Teks yang Disediakan:

________________________________________

Kepada surat kabar ‘Yadeot Ahranout’, seorang pengamat Israel menyingkap rincian khusus mengenai rahasia di balik kerjasama Kristen dan perdana menteri Israel, Ariel Sharon, khususnya dan kerjasama antara Kristen dan negara Zionis itu, umumnya.

Penulis yang bernama Nahom Barnia mengatakan, ketika Sharon menyudahi pidatonya di hadapan para peserta seminar lembaga hubungan Amerika-Israel (AIPAC), selasa, ia menuju ke area belakang seminar yang disesaki sekitar 5 ribu perwakilan dan di bahwa kawalan ketat dari para pengawal. Mereka semua bertepuk tangan untuknya.

________________________________________

Daftar Item:
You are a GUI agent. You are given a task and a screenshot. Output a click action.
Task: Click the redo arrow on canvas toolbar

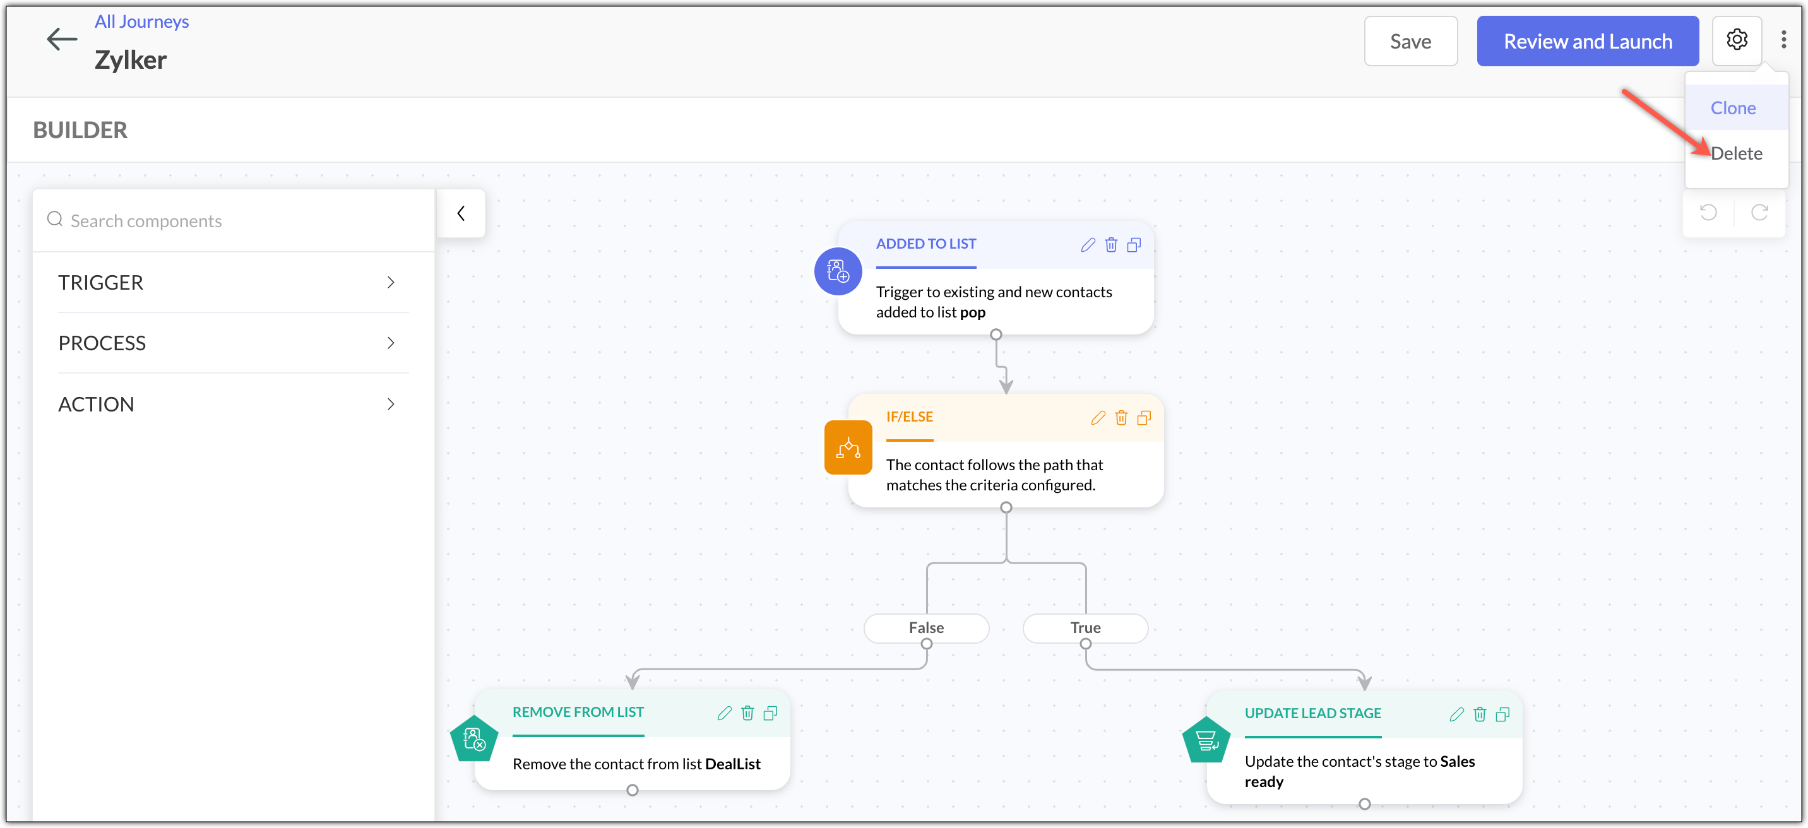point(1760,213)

________________________________________

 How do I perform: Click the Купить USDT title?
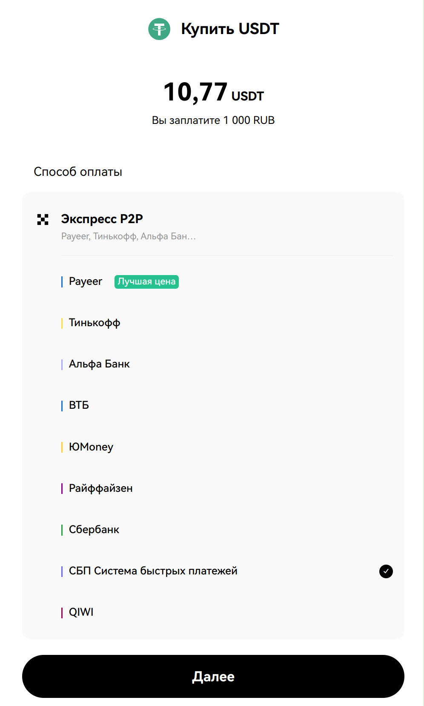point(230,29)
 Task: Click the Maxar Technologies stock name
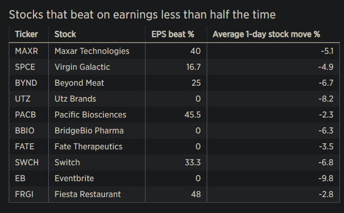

________________________________________

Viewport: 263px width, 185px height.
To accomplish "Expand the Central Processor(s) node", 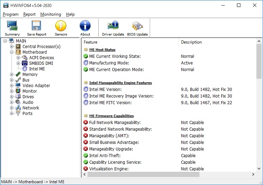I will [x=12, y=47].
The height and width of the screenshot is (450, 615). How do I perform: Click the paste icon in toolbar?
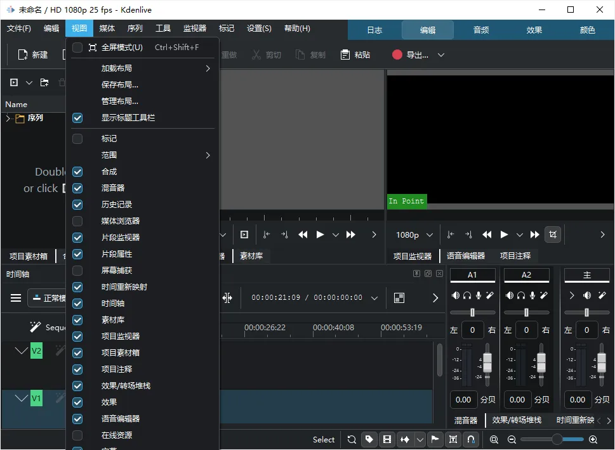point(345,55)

________________________________________

Soal Latihan:
1. Tentukan apakah setiap pernyataan berikut sesuai dengan teks yang disediakan, lalu jawab ya atau tidak disertai kutipan persis dari teks yang menentukannya: (a) Nahom Barnia adalah penulis yang ucapannya dikutip dalam teks; (b) Sharon menyampaikan pidatonya di seminar AIPAC pada hari Kamis; (c) para hadirin tidak bertepuk tangan untuk Sharon.
2. Tulis ulang persis bagian dari teks yang disediakan, mulai dari kata-kata yang memuat "Kepada surat kabar" dan berhenti setelah "Zionis itu, umumnya.".
Item-item ini berasal dari sumber yang berbeda.

Jawaban Latihan:
1.
(a) Ya: "Penulis yang bernama Nahom Barnia mengatakan"
(b) Tidak: "para peserta seminar lembaga hubungan Amerika-Israel (AIPAC), selasa"
(c) Tidak: "Mereka semua bertepuk tangan untuknya."

2.
Kepada surat kabar ‘Yadeot Ahranout’, seorang pengamat Israel menyingkap rincian khusus mengenai rahasia di balik kerjasama Kristen dan perdana menteri Israel, Ariel Sharon, khususnya dan kerjasama antara Kristen dan negara Zionis itu, umumnya.